● **Excerpt provided**

+++

Sector News

Biotech buys get pharma M&A off to flying start in 2015

March 6, 2015
Life sciences
(Reuters) – AbbVie’s $21 billion deal to buy Pharmacyclics shows big pharma’s hunger for new drugs at a time when research at smaller biotechnology companies is driving some of the most promising advances in medicine.
 
Competition for tomorrow’s blockbuster drugs is now intense, inflating the cost of deals and pushing pharmaceuticals to center stage in overall mergers and acquisitions (M&A).
 
So far this year, pharma deals have accounted for 10.5 percent of total M&A worldwide, up from a more traditional share of 3 to 4 percent, according to Thomson Reuters data.
  
AbbVie’s planned purchase of Pharmacyclics is the largest global pharmaceutical deal of 2015 to date and takes M&A activity in the sector to a six-year high.
 
M&A transactions targeting biotech and pharma companies in 2015 have now reached $59.3 billion, a 94 percent increase over the same period a year ago and the highest volume for this stage in any year since 2009. For a graphic on pharma deals see link.reuters.com/tyc34w
 
Across the industry, big drugmakers are eyeing medicines developed by nimble biotech firms as they seek to replenish portfolios that are being eroded as older products face loss of patent protection.
 
Pharmacyclics gives AbbVie access to a blood cancer treatment called Imbruvica that is expected to be one of the world’s top-selling cancer drugs, reducing its reliance on the ageing rheumatoid arthritis drug Humira.

+++

● **Dataset excerpts**

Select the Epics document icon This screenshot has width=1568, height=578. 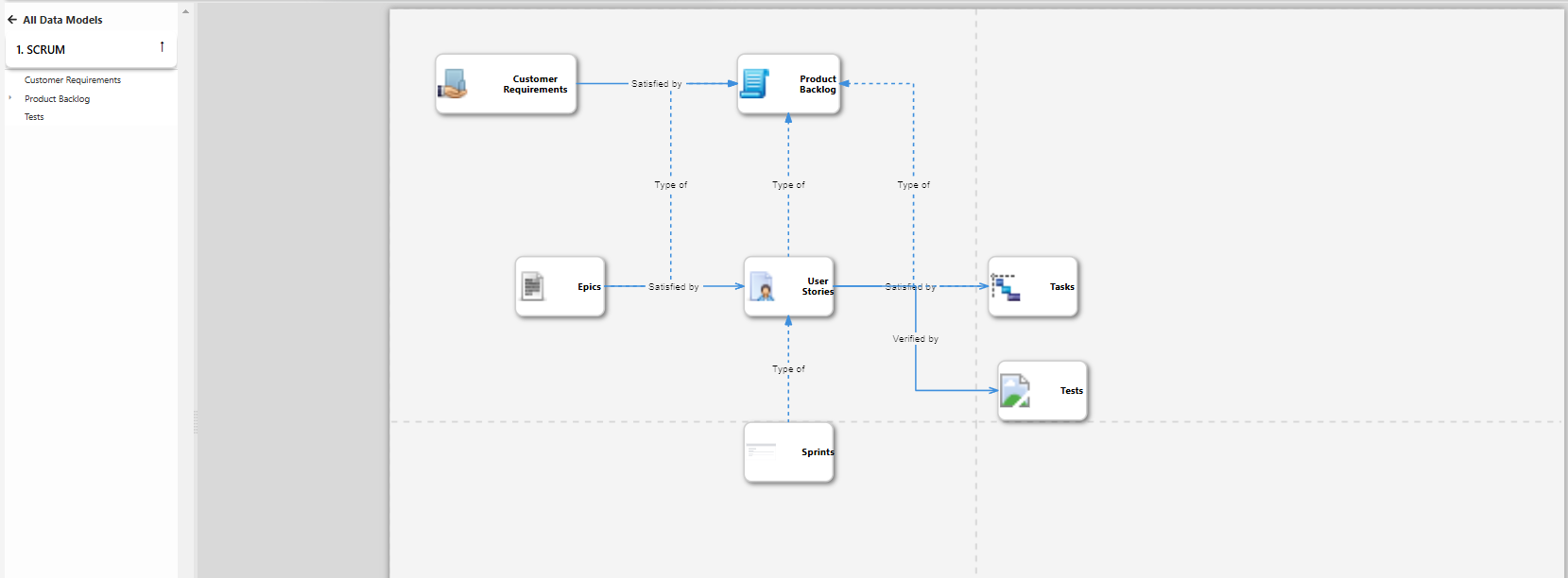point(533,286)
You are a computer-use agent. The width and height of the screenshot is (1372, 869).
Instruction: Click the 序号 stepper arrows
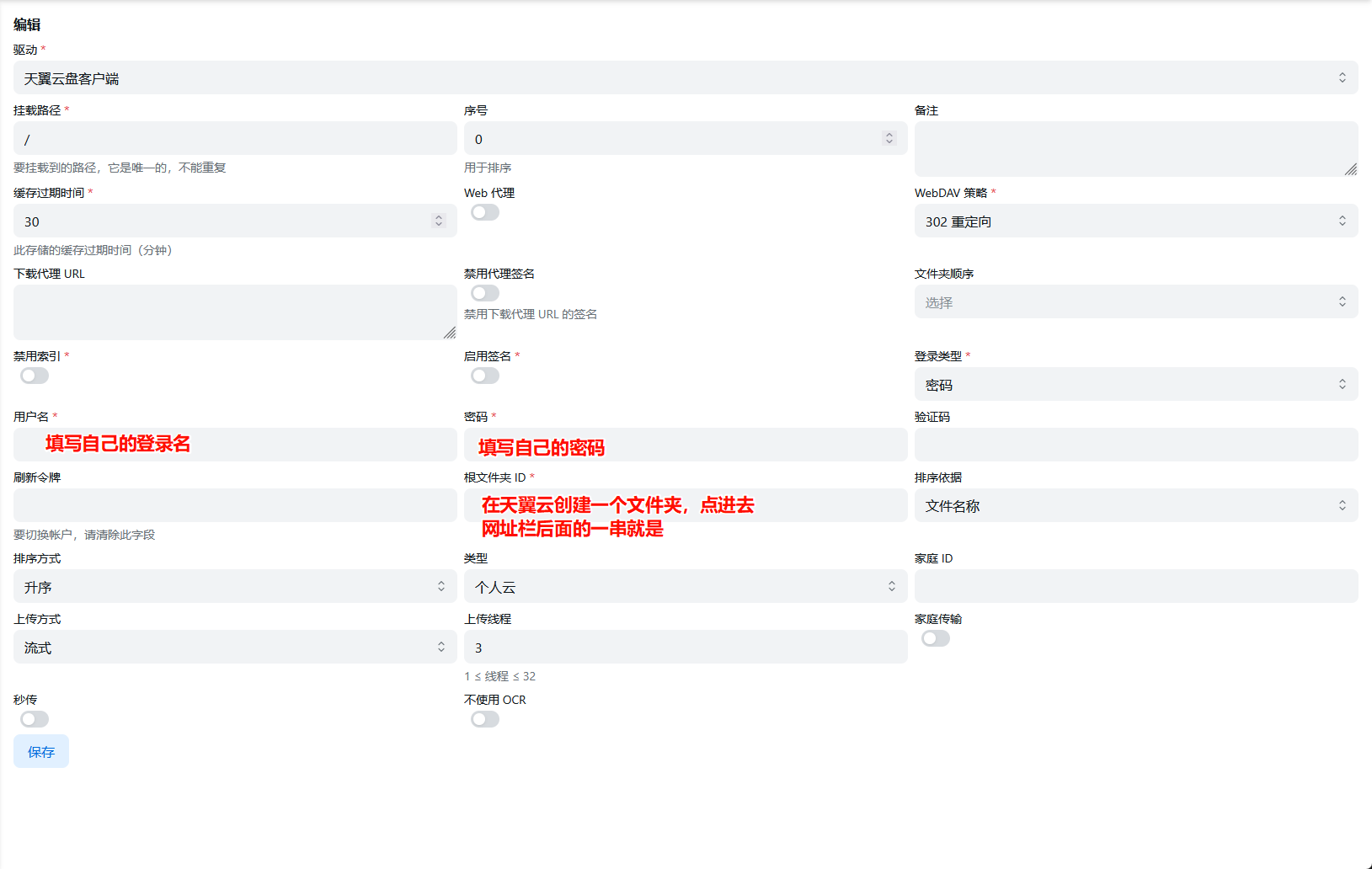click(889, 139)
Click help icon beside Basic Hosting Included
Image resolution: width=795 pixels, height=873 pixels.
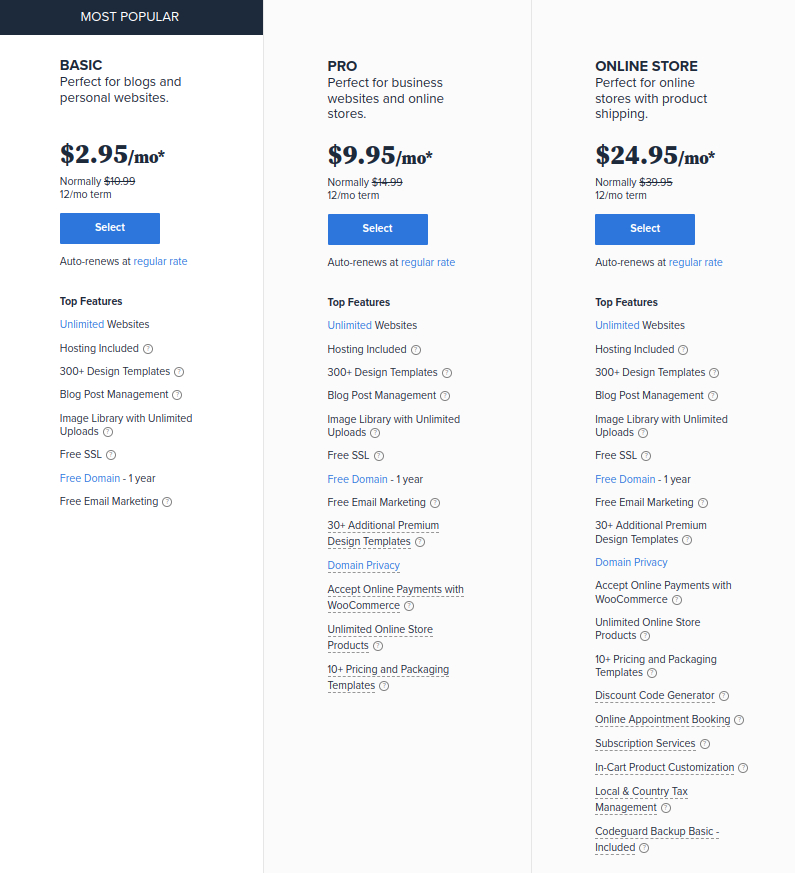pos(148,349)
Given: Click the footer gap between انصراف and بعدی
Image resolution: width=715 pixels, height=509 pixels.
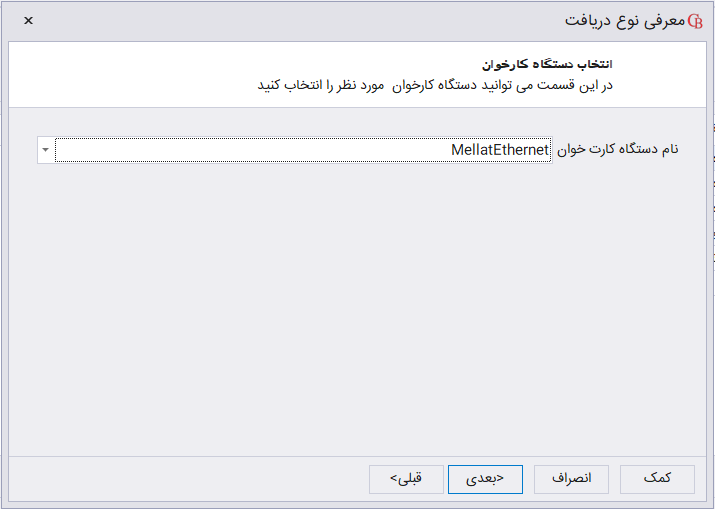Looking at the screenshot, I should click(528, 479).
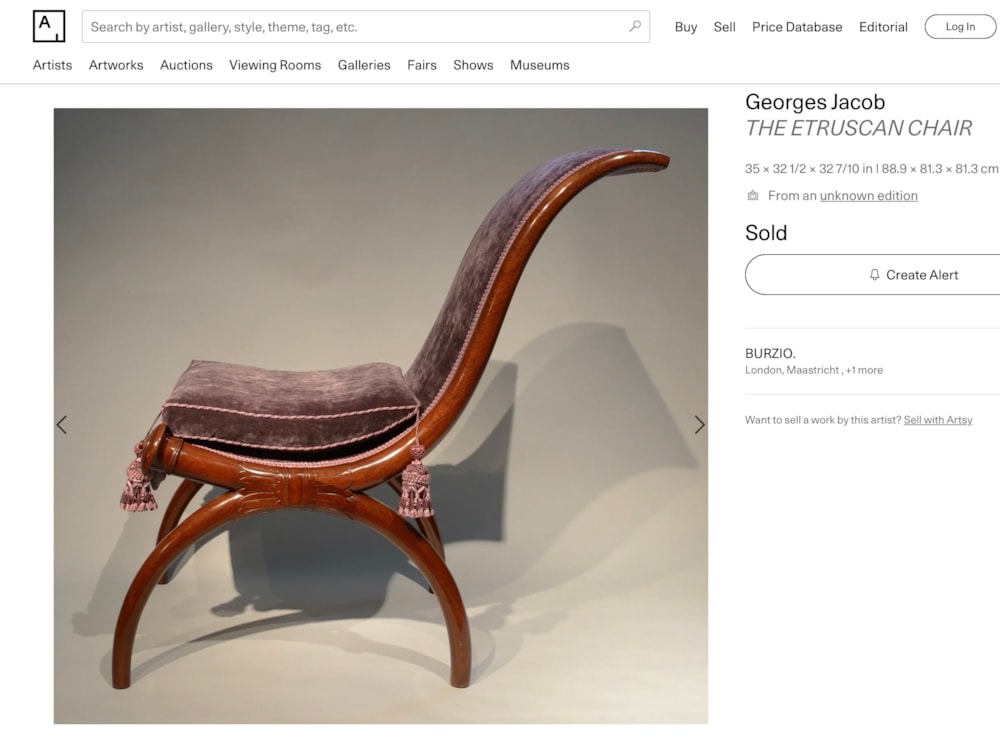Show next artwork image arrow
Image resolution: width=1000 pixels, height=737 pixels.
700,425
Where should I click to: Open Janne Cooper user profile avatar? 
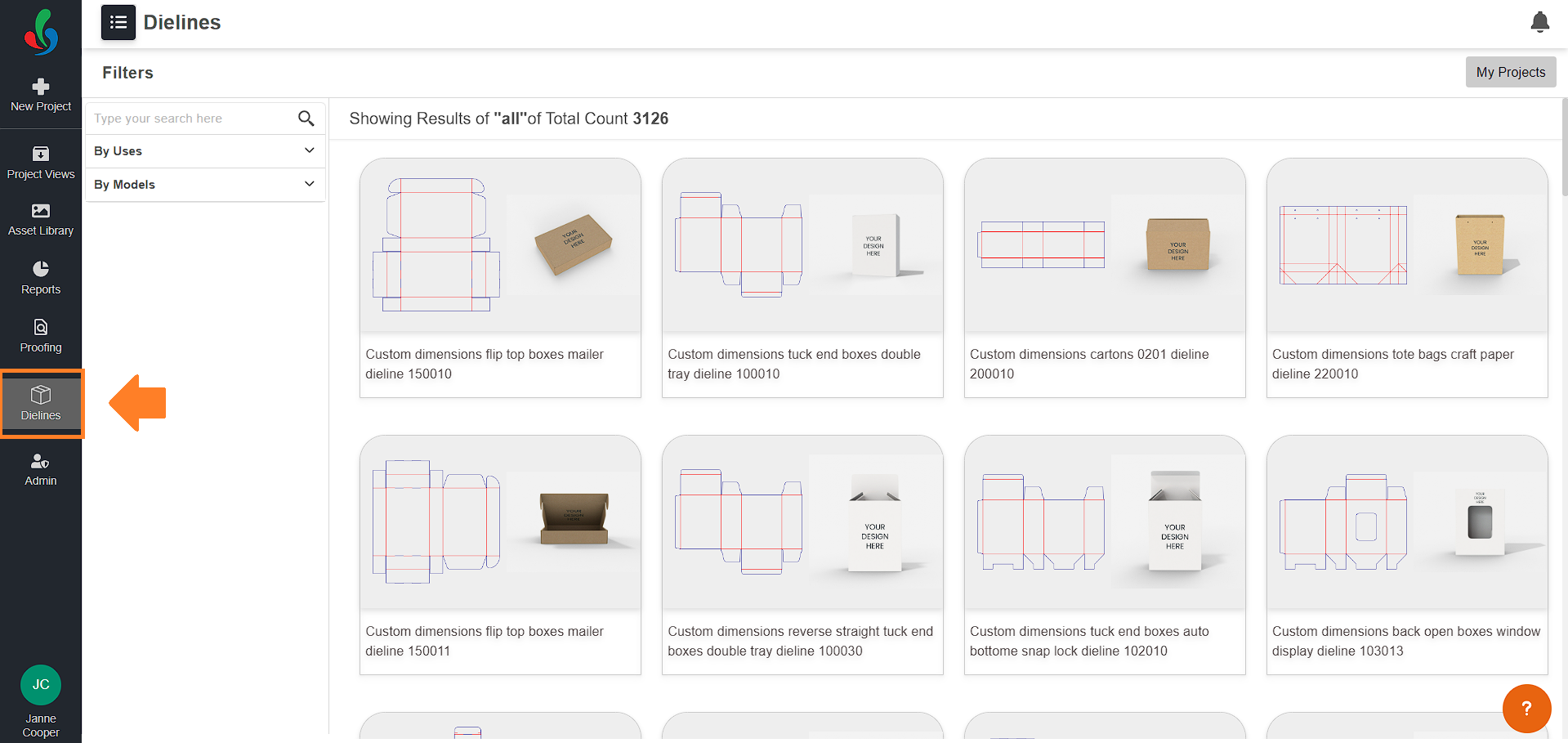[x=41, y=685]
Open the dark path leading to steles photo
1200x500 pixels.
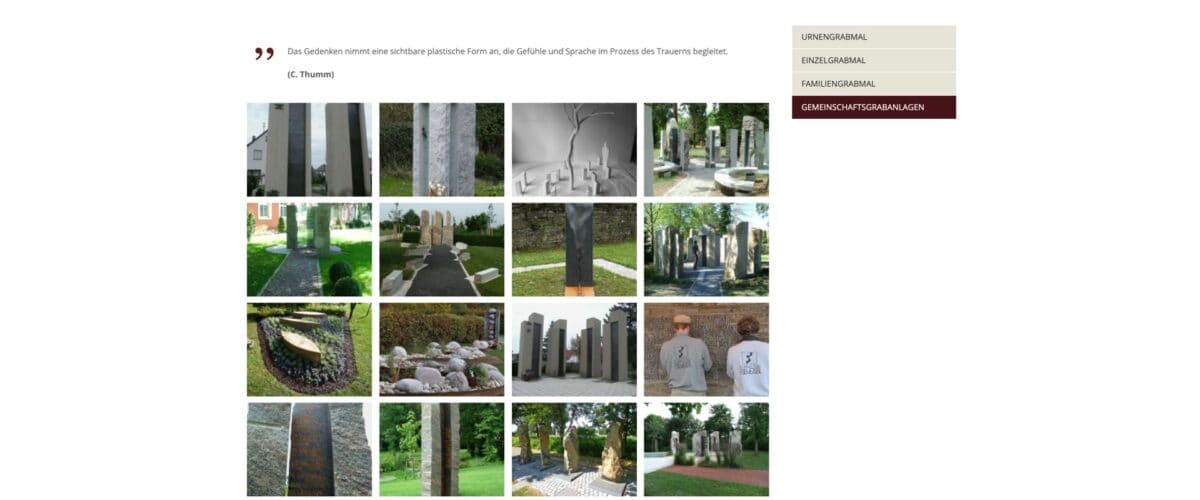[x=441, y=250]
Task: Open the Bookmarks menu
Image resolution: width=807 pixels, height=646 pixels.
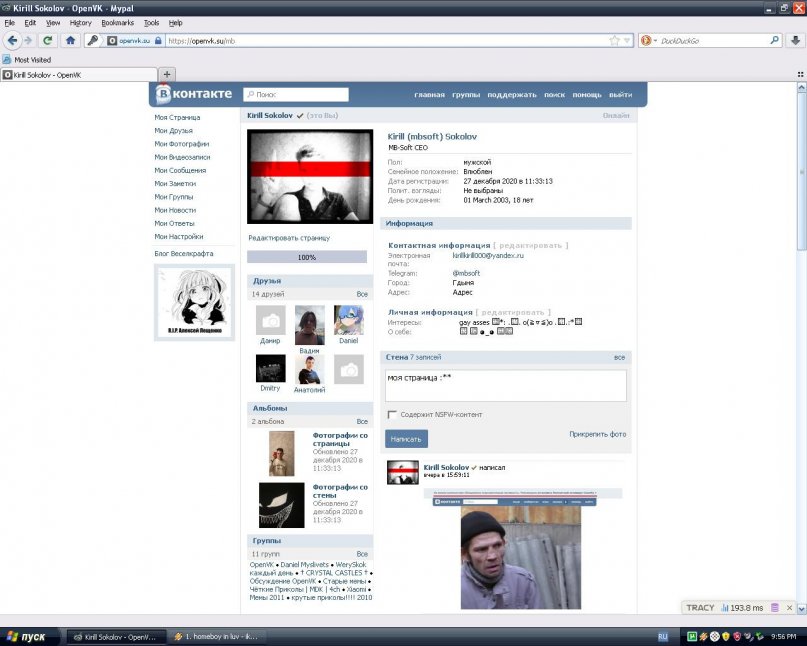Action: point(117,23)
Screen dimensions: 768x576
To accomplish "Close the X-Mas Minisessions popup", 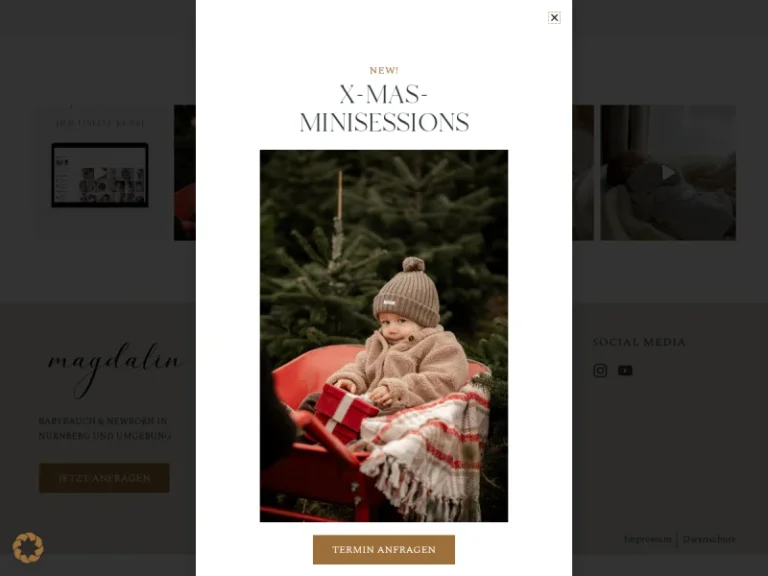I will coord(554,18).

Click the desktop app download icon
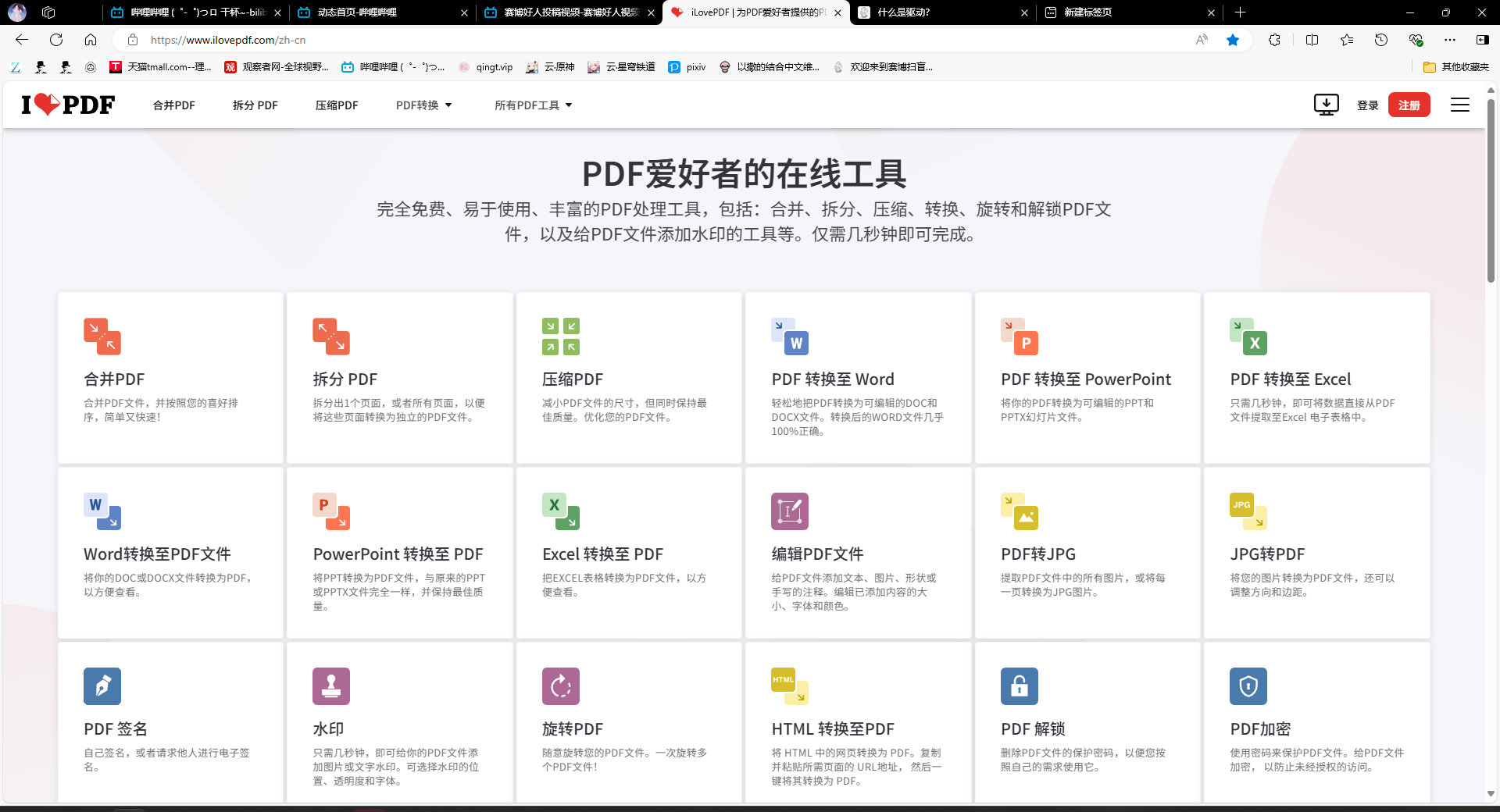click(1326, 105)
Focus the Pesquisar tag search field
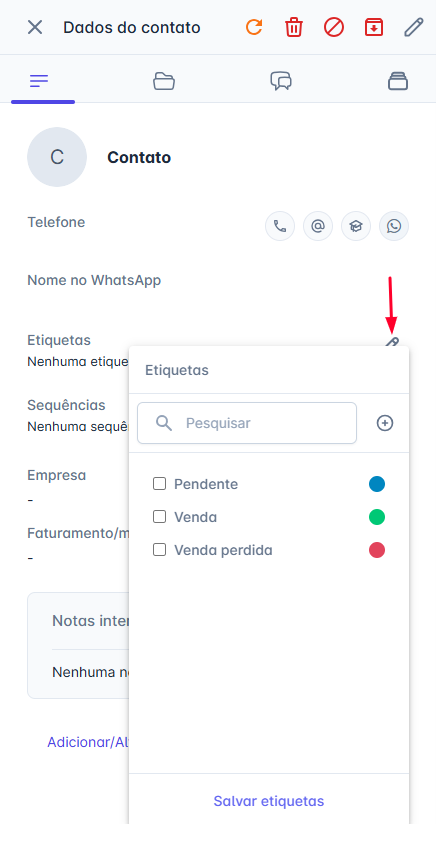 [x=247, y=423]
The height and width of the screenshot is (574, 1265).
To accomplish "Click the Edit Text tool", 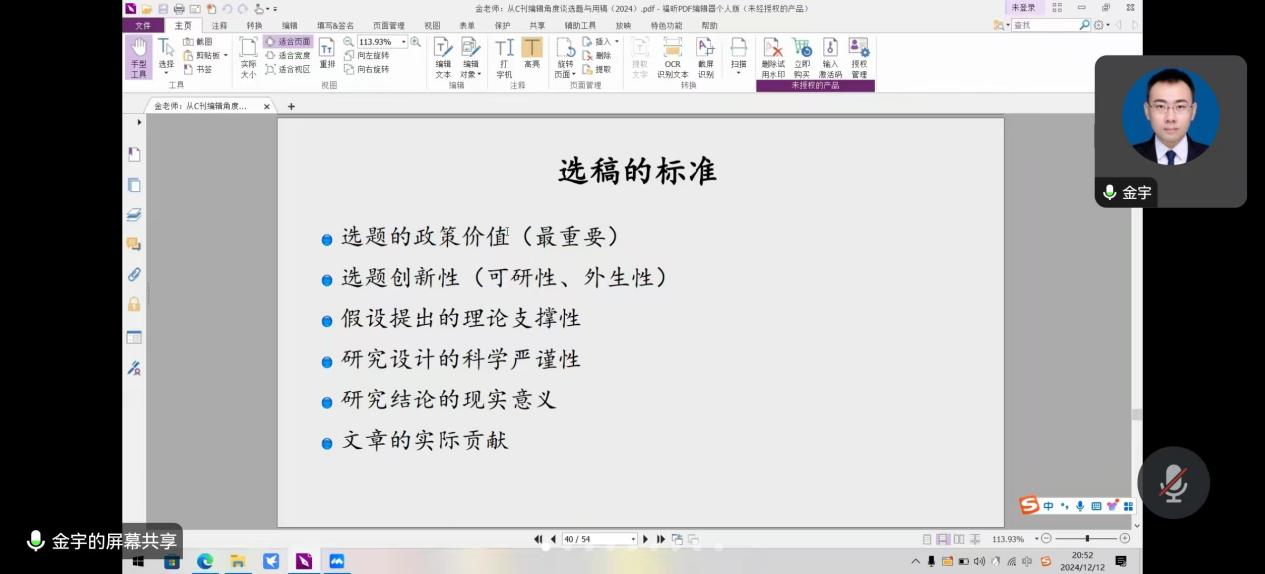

+++

● **Questions to answer**
1. In the Reuters article on pharma mergers, why are big drugmakers looking to medicines developed by biotech firms? Answer in one to three sentences.
2. Answer these questions from the Reuters article on pharma mergers.
(a) How much is AbbVie's deal to buy Pharmacyclics worth?
(b) What share of total worldwide M&A have pharma deals accounted for so far this year, according to Thomson Reuters data?
(c) Which drug does the article say AbbVie hopes to rely on less after the purchase?
3. Write the next part of the Reuters article on pharma mergers, continuing after its final sentence.

● **Numbered responses**
1. They want to replenish their product portfolios, which are being eroded as older products lose patent protection.

2.
(a) $21 billion.
(b) 10.5 percent.
(c) Humira, its ageing rheumatoid arthritis drug.

3.
 
“This acquisition serves as a reminder that large pharma is willing to pay up for novel, quality products,” said Maxim Jacobs, an analyst at Edison Investment Research.
 
The deal also signals AbbVie Chief Executive Richard Gonzalez’s readiness to chase other assets after a failed deal to buy Shire for $55 billion last year.
 
In many ways, 2014 was the year of deals that didn’t happen. Not only did AbbVie’s plans for Shire unravel but Pfizer proved unable to land AstraZeneca after a $118 billion takeover fight.
 
Yet both U.S. predators have now bounced back with alternative deals, with Pfizer agreeing to buy Hospira, a specialist in injectable drugs, for around $15 billion last month.
 
Valeant Pharmaceuticals also agreed last month to acquire gastrointestinal drugmaker Salix Pharmaceuticals for more than $10 billion in another notable biotech transaction.